**Written problem:** Pull out every one of the rows below and reproduce each line word for word, in the same order.

--- start Task input ---

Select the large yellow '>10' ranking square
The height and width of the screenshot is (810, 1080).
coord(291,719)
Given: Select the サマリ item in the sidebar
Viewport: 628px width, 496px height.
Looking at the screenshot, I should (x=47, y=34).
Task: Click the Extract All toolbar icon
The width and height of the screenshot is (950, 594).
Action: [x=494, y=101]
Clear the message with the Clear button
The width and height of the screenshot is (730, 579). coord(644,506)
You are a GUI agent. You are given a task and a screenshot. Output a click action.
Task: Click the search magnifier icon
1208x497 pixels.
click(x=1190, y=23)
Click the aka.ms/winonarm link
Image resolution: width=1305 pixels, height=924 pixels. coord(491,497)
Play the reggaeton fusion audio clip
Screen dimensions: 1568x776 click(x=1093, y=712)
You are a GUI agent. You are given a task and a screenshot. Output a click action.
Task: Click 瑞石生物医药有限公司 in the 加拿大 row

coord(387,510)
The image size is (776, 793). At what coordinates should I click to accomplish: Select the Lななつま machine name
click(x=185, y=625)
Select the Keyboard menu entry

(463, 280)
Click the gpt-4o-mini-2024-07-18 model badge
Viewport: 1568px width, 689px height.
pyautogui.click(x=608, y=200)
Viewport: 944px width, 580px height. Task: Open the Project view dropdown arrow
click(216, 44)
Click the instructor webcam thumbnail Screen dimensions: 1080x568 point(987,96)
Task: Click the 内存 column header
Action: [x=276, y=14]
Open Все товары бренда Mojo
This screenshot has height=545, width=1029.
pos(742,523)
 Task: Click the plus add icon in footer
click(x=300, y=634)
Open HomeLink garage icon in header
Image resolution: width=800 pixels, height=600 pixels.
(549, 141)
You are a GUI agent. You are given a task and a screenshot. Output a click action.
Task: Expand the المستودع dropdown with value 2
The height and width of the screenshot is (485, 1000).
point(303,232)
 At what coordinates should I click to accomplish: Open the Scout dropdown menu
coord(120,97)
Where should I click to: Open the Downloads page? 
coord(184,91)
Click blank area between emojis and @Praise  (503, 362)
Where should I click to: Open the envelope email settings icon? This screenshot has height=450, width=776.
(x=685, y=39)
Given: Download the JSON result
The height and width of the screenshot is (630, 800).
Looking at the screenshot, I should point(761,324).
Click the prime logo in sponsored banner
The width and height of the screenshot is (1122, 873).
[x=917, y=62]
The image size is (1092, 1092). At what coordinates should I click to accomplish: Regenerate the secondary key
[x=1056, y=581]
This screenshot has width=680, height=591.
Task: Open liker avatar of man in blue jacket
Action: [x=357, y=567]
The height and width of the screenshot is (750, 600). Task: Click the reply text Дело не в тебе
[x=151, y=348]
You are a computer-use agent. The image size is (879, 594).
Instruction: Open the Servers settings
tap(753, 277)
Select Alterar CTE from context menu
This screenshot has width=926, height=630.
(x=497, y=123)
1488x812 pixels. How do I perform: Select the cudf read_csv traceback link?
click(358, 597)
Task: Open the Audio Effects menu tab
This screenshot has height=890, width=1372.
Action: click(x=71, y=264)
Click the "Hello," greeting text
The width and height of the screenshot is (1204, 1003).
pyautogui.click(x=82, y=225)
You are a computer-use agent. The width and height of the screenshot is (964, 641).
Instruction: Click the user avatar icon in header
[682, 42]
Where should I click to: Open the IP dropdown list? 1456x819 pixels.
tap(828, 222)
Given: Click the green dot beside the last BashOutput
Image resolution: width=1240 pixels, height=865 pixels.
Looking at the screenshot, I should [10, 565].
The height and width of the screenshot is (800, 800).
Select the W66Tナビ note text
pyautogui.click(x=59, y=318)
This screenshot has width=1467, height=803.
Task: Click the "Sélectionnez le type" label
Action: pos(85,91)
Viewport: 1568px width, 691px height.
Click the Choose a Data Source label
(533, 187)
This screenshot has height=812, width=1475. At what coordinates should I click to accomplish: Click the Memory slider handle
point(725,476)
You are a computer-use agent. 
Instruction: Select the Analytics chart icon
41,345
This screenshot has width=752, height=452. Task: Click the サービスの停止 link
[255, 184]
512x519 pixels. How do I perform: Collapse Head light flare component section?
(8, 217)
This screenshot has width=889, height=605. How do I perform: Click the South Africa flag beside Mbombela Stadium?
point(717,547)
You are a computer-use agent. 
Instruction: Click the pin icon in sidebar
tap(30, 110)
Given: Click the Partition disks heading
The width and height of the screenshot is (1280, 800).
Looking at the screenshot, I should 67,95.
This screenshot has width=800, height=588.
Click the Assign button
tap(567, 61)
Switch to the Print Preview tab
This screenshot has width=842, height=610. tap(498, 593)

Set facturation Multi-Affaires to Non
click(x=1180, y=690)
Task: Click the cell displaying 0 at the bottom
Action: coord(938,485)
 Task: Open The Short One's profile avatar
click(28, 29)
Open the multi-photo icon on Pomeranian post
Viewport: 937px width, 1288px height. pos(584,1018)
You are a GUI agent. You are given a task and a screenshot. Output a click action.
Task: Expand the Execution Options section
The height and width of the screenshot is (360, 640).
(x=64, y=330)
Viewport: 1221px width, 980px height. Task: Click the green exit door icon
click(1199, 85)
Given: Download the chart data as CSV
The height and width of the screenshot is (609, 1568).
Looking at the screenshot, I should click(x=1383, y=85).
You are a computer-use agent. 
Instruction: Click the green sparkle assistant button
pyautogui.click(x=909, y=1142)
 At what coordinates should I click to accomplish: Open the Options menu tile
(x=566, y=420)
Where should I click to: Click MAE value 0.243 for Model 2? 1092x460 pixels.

--- end Task input ---

**Exercise output:**
Select the large yellow '>10' ranking square
The height and width of the screenshot is (810, 1080).
coord(291,719)
Given: Select the サマリ item in the sidebar
Viewport: 628px width, 496px height.
Looking at the screenshot, I should (x=47, y=34).
Task: Click the Extract All toolbar icon
The width and height of the screenshot is (950, 594).
Action: [x=494, y=101]
Clear the message with the Clear button
The width and height of the screenshot is (730, 579). coord(644,506)
You are a GUI agent. You are given a task and a screenshot. Output a click action.
Task: Click the search magnifier icon
1208x497 pixels.
click(x=1190, y=23)
Click the aka.ms/winonarm link
Image resolution: width=1305 pixels, height=924 pixels. coord(491,497)
Play the reggaeton fusion audio clip
Screen dimensions: 1568x776 click(x=1093, y=712)
You are a GUI agent. You are given a task and a screenshot. Output a click action.
Task: Click 瑞石生物医药有限公司 in the 加拿大 row

coord(387,510)
The image size is (776, 793). At what coordinates should I click to accomplish: Select the Lななつま machine name
click(x=185, y=625)
Select the Keyboard menu entry

(463, 280)
Click the gpt-4o-mini-2024-07-18 model badge
Viewport: 1568px width, 689px height.
pyautogui.click(x=608, y=200)
Viewport: 944px width, 580px height. Task: Open the Project view dropdown arrow
click(216, 44)
Click the instructor webcam thumbnail Screen dimensions: 1080x568 point(987,96)
Task: Click the 内存 column header
Action: [x=276, y=14]
Open Все товары бренда Mojo
This screenshot has height=545, width=1029.
pos(742,523)
 Task: Click the plus add icon in footer
click(x=300, y=634)
Open HomeLink garage icon in header
Image resolution: width=800 pixels, height=600 pixels.
(549, 141)
You are a GUI agent. You are given a task and a screenshot. Output a click action.
Task: Expand the المستودع dropdown with value 2
The height and width of the screenshot is (485, 1000).
point(303,232)
 At what coordinates should I click to accomplish: Open the Scout dropdown menu
coord(120,97)
Where should I click to: Open the Downloads page? 
coord(184,91)
Click blank area between emojis and @Praise  (503, 362)
Where should I click to: Open the envelope email settings icon? This screenshot has height=450, width=776.
(x=685, y=39)
Given: Download the JSON result
The height and width of the screenshot is (630, 800).
Looking at the screenshot, I should point(761,324).
Click the prime logo in sponsored banner
The width and height of the screenshot is (1122, 873).
[x=917, y=62]
The image size is (1092, 1092). At what coordinates should I click to accomplish: Regenerate the secondary key
[x=1056, y=581]
This screenshot has width=680, height=591.
Task: Open liker avatar of man in blue jacket
Action: [x=357, y=567]
The height and width of the screenshot is (750, 600). Task: Click the reply text Дело не в тебе
[x=151, y=348]
You are a computer-use agent. The image size is (879, 594).
Instruction: Open the Servers settings
tap(753, 277)
Select Alterar CTE from context menu
This screenshot has width=926, height=630.
(x=497, y=123)
1488x812 pixels. How do I perform: Select the cudf read_csv traceback link?
click(358, 597)
Task: Open the Audio Effects menu tab
This screenshot has height=890, width=1372.
Action: click(x=71, y=264)
Click the "Hello," greeting text
The width and height of the screenshot is (1204, 1003).
pyautogui.click(x=82, y=225)
You are a computer-use agent. The width and height of the screenshot is (964, 641).
Instruction: Click the user avatar icon in header
[682, 42]
Where should I click to: Open the IP dropdown list? 1456x819 pixels.
tap(828, 222)
Given: Click the green dot beside the last BashOutput
Image resolution: width=1240 pixels, height=865 pixels.
Looking at the screenshot, I should [10, 565].
The height and width of the screenshot is (800, 800).
Select the W66Tナビ note text
pyautogui.click(x=59, y=318)
This screenshot has width=1467, height=803.
Task: Click the "Sélectionnez le type" label
Action: pos(85,91)
Viewport: 1568px width, 691px height.
Click the Choose a Data Source label
(533, 187)
This screenshot has height=812, width=1475. At what coordinates should I click to accomplish: Click the Memory slider handle
point(725,476)
You are a computer-use agent. 
Instruction: Select the Analytics chart icon
41,345
This screenshot has width=752, height=452. Task: Click the サービスの停止 link
[255, 184]
512x519 pixels. How do I perform: Collapse Head light flare component section?
(8, 217)
This screenshot has width=889, height=605. How do I perform: Click the South Africa flag beside Mbombela Stadium?
point(717,547)
You are a computer-use agent. 
Instruction: Click the pin icon in sidebar
tap(30, 110)
Given: Click the Partition disks heading
The width and height of the screenshot is (1280, 800).
Looking at the screenshot, I should 67,95.
This screenshot has width=800, height=588.
Click the Assign button
tap(567, 61)
Switch to the Print Preview tab
This screenshot has width=842, height=610. tap(498, 593)

Set facturation Multi-Affaires to Non
click(x=1180, y=690)
Task: Click the cell displaying 0 at the bottom
Action: coord(938,485)
 Task: Open The Short One's profile avatar
click(28, 29)
Open the multi-photo icon on Pomeranian post
Viewport: 937px width, 1288px height. pos(584,1018)
You are a GUI agent. You are given a task and a screenshot. Output a click action.
Task: Expand the Execution Options section
The height and width of the screenshot is (360, 640).
(x=64, y=330)
Viewport: 1221px width, 980px height. Task: Click the green exit door icon
click(1199, 85)
Given: Download the chart data as CSV
The height and width of the screenshot is (609, 1568).
Looking at the screenshot, I should click(x=1383, y=85).
You are a computer-use agent. 
Instruction: Click the green sparkle assistant button
pyautogui.click(x=909, y=1142)
 At what coordinates should I click to accomplish: Open the Options menu tile
(x=566, y=420)
Where should I click to: Click MAE value 0.243 for Model 2? 1092x460 pixels.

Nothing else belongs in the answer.